And now on the backside of all that hard work with our sleeves rolled up, take your best things that are getting any kind of traction and go buy some ads. Doesn't have to be a lot of money, 10, 15 bucks a day, whatever. And go and force yourself into people's news feeds. Force yourself into the search results so that you can give yourself a better chance to grow. So we are definitely a marathon, not a sprint company. We are a get out and do the work. We like to knock on the doors, shake the hands and say hi to people. So that's the best way we found to grow everything. Cause you can go crazy trying to game Facebook's face ad algorithm, right? Just make stuff man that and make sure all this stuff you make points to that product you created. And eventually people, plenty of people will buy it.

You only need, we we're big on membership sites now. Our entire business model is built on recurring revenue. We want to create forever customers. We don't want to launch and sell you something once. And we figured out a long time ago, if you get a hundred people to pay you $50 a month, that's $60,000 a year. So if you want to make a good living, all you got to do is find a hundred people to join your membership and you're going to make a good living online that's going to create enough time to go travel and do all the things that you want.

Exercises:
1. Reproduce the stretch from "And now on the" through "will buy it." in the passage on growing an online business, word for word.
2. Carry on the passage on growing an online business, picking up right after its final sentence.
The data comes from a separate, unrelated source.

Material provided:
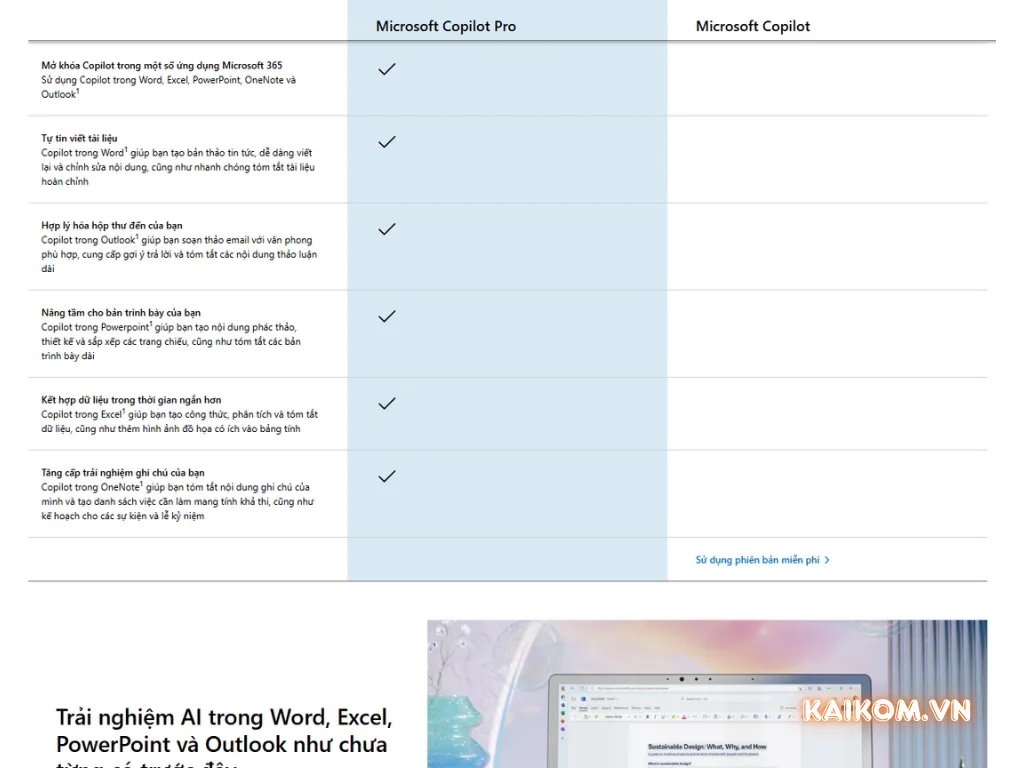Click the checkmark in the Excel data feature row
The height and width of the screenshot is (768, 1024).
click(386, 403)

Responses per task:
1.
And now on the backside of all that hard work with our sleeves rolled up, take your best things that are getting any kind of traction and go buy some ads. Doesn't have to be a lot of money, 10, 15 bucks a day, whatever. And go and force yourself into people's news feeds. Force yourself into the search results so that you can give yourself a better chance to grow. So we are definitely a marathon, not a sprint company. We are a get out and do the work. We like to knock on the doors, shake the hands and say hi to people. So that's the best way we found to grow everything. Cause you can go crazy trying to game Facebook's face ad algorithm, right? Just make stuff man that and make sure all this stuff you make points to that product you created. And eventually people, plenty of people will buy it.

2.
Drew (21:03):
So when we're talking about all of this, one of the things that was the reason that you wanted to get away from working for somebody else was that there's a lack of freedom. And now you've got a business that is blowing up. How did you get yourself to not become chained to the business and fall into the same trap of being a slave to yourself rather than to somebody else?

Jocelyn (21:29):
So that's kind of hard, especially when you start out and you're growing because it's really exciting. You want to grow the business, you want to continue to put yourself into the business. But the thing about it for us is that we also have two kids that are growing along with our business. So that's a whole thing that is a mantra for us is that's why we call it the flipped lifestyle because we put our life ahead of our business. So our kids are involved in a lot of different things. So that kind of requires us to not give our lives to the business, which is good. And we also have some people that we work with inside of our business that are key. And we know that if we walk away from it for a little while, that everything is still going to be okay.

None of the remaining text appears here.